Incredible innovation at the data management layer
The field of big data has seen an explosion of a new alphabet soup over the past few years (ACID, Cassandra, Hadoop, HBase, Hive, NoSQL, MapReduce, Pig, and many more). Many early-stage (Cloudera, Kognitio, Netezza, ParAccel) and established (EMC through its acquisition of Greenplum, Microsoft through its acquisition of DATAllegro, Oracle, SAP, and Teradata through its acquisition of Aster Data) technology companies are innovating at an unprecedented pace to help their customers deal with the big data deluge.
While this innovation at the data management layer is significant, most discussions around the data scientist in the industry today are focused at the predictive analytics/data visualization level of extracting insights from big data, and this is wherein my fundamental disagreement lies:
The field is not new – Extracting insights from data (i.e., predictive analytics) gave birth to Operations Research as an inter-disciplinary field during World War II. The field has its roots in the 1840s based on the work Charles Babbage did to optimize the UK’s mail system. During WW II, the UK and US scientists across many of the same disciplines people talk about today (mathematics, statistics, sociology, and psychology) were brought together to help the Allied Forces optimize their artillery rounds and air/sea networks and decipher the German cryptographic codes. The field then branched out in the 1960s and 1970s in the telecom and airline industries and has since expanded across most of the business world. The fundamental mathematical techniques however have changed very little in the past 70 years.
We are all data scientists – Most of the innovation that is taking place at the data visualization layer today is about putting the information at the hands of those able to make the best decisions, i.e., the elusive business user/information worker. While this may feel self-serving as it allows technology companies to expand their footprint, my many years of working as a ‘data scientist’ have led me to the very same conclusion:
- The real challenge is about driving adoption: Although this is more relevant in an enterprise context, the challenge is not about squeezing the last drop of potential benefit, but rather ensuring recommendations are adopted. If there is one thing my many years in the field have taught me is convincing the decision-makers to adopt your ideas.

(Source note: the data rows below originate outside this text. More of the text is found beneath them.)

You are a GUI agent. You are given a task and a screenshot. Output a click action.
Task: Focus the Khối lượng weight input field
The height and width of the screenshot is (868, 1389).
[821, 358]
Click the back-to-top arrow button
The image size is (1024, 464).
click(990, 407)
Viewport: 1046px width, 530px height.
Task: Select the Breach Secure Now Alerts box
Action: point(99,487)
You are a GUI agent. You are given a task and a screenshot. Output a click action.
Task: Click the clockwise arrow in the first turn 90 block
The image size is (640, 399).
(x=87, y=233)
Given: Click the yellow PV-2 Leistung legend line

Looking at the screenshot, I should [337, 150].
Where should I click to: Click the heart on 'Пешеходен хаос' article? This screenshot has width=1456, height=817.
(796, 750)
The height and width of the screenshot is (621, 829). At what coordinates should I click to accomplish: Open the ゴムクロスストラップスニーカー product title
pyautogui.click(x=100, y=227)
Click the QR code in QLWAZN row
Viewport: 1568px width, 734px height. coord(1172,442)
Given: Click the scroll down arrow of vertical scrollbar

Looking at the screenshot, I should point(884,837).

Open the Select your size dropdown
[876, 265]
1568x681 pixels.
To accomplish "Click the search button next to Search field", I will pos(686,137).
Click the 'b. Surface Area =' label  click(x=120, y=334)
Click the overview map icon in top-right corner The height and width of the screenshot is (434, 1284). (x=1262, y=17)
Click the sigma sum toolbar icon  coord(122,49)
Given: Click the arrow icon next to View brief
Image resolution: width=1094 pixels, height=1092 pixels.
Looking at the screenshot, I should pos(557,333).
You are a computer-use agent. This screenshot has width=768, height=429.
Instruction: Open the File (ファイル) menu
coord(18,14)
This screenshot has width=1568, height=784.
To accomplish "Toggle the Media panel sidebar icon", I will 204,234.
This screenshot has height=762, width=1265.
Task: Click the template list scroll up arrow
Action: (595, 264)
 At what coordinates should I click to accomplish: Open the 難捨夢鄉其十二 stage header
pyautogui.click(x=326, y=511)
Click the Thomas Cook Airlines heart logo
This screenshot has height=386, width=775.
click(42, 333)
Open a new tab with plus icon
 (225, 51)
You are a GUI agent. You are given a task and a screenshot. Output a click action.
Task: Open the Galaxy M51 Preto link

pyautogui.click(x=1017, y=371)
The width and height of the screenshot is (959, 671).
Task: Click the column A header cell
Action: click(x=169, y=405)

This Microsoft Windows 7 commercial sums it up best.
- Back-office data geeks do not always know the business challenge: Having been one myself, I can attest to the fact despite how smart we think we are, the knowledge that comes from knowing your business while being able to also act on those insights is priceless. The image and title of this post refer exactly to this point. PG&E is my local energy utility company and the data on the graph is my hourly energy consumption based on the smart meter (i.e., big) data they collect from my home. Who better to make decisions about energy consumption than the consumers themselves? Do the people appearing in this PG&E commercial look like data scientists to you?
What do you think? Is this short-sighted ‘old-world’ thinking, or the reality that will emerge over the next few years as we move past the hype?
Your thinking is in line with tech trends resulting in empowering the consumer. With your credentials and passion for this topic will be great to see you playing a more central and active role in addressing SAP’s internal big data opportunities.
Natascha Thomson says
interesting write up. I had no idea the UK mail system gave birth to Operational Research.
I certainly agree that there is no point in collecting data for the sake of collecting data. Not only do decision makers need to see it and make decision based on the data, but in this day and age, the people who execute need to have access to data to be able to fine tune their actions on a regular basis.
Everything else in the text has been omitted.